The existence of tumor stimulation rather than surveillance following tumor initiation may help to explain some otherwise perplexing observations. One of the most dramatic of these, consistent with the hormetic shape of the IRC (Figure 1) and the immune stimulation hypothesis, is the behavior of Kaposi's sarcoma. This lesion is common in AIDS patients, but it often “flares” as the immune mechanism recovers during therapy [18]. The most likely interpretation appears to be that the tumor grows best (is stimulated) when the patient's immune capacity is low, but not too low. If the sarcomas were to grow better in AIDS patients because of a lack of immune inhibition, they would not be expected to flare, as they do during a transitory period of partial immune recovery.

Further clinical evidence that may support the idea of immune stimulation of tumor growth in the primary tumor bearer has recently been presented by Roscigno et al.: removal of tumor-negative lymph nodes, in a very large cohort (412 patients) with upper-tract urothelial carcinomas, significantly improved the prognosis [19]. This finding suggests that this system lies to the left of “c” on the IRC and may have resulted from the removal of tumor-stimulatory lymphoid elements rather than, or in addition to, the more conventional explanation that undetected microscopic metastases were removed along with the lymph nodes.

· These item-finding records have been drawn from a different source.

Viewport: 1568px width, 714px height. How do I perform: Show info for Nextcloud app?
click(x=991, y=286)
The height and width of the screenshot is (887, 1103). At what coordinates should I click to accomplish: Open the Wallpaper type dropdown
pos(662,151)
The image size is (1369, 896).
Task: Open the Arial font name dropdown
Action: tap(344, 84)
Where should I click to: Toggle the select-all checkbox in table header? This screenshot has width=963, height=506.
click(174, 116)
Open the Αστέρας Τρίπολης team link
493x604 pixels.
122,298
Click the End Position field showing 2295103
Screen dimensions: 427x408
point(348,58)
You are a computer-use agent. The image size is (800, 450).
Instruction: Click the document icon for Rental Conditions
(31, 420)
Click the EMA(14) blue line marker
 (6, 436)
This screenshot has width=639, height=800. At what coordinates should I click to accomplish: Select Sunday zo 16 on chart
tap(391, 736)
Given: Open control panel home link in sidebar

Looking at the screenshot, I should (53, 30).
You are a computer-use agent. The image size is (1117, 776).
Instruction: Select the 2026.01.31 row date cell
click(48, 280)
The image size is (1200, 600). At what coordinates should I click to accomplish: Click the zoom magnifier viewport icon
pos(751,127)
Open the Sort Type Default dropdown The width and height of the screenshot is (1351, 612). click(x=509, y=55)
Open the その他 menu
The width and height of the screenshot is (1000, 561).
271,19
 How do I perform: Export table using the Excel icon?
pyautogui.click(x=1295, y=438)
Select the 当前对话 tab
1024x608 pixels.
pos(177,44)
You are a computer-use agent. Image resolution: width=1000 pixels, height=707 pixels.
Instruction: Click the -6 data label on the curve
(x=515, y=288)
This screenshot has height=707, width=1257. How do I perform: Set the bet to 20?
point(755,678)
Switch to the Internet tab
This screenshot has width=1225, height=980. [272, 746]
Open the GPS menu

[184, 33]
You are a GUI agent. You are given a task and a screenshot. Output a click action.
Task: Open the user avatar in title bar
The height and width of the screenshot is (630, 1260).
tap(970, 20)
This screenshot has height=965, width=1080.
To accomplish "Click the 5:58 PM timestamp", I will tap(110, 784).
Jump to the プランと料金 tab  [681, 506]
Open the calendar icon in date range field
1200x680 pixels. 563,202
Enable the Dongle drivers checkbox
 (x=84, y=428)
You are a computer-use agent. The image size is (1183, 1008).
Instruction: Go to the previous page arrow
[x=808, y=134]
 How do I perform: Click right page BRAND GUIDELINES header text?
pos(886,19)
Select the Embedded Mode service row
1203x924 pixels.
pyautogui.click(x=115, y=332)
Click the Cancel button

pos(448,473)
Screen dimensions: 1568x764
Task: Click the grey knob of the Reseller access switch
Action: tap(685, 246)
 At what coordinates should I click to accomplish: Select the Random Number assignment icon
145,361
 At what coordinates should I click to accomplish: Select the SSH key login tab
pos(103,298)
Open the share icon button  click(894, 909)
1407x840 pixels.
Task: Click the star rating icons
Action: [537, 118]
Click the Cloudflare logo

A large number of other correlates of the immune stimulation hypothesis have been discussed elsewhere [8, 20], among which is the observation that immunodepression has been reported to reduce rather than increase the incidences of both human breast [21] and rectal [22] cancers. Immune surveillance has no explanation for this behavior, but according to the immune stimulation hypothesis, these tumors are probably so weakly immunogenic that they usually fall to the left of “c”. In that stimulatory region of the IRC, further reduction of the immune reaction would lead to less tumor stimulation. Thus, as may be suggested by both human breast and rectal carcinoma incidences, a reduced immune capability may sometimes be less, rather than more, conducive to oncogenesis. The fact remains that the incidences of most human tumors, probably as a result of tolerance as well as of a relative paucity of antigenicity, have been reported to be little affected by immunodepression of the host [22], albeit that this observation has been questioned [23].

6. Mechanism of Stimulation

The mechanism of immunostimulation is still, I think, undetermined. Perhaps the simplest way to think of the whole phenomenon of hormesis may be to recognize the likelihood that every living tissue has probably evolved to be capable of a variety of compensatory defenses against any likely toxin (the immune response in the present case) and that such anti-toxic devices may often overcompensate to a small extent (hormesis is typically a phenomenon of small extent [24]). The fact that some human cancers are apparently helped to grow by immunodepression (skin and lymphoid tumors) while others (breast and rectal tumors) are perhaps relatively inhibited suggests the hypothesis that most oncogenesis probably occurs on the IRC either immediately to the right or to the left of “c” in the stimulatory part of the IRC curve.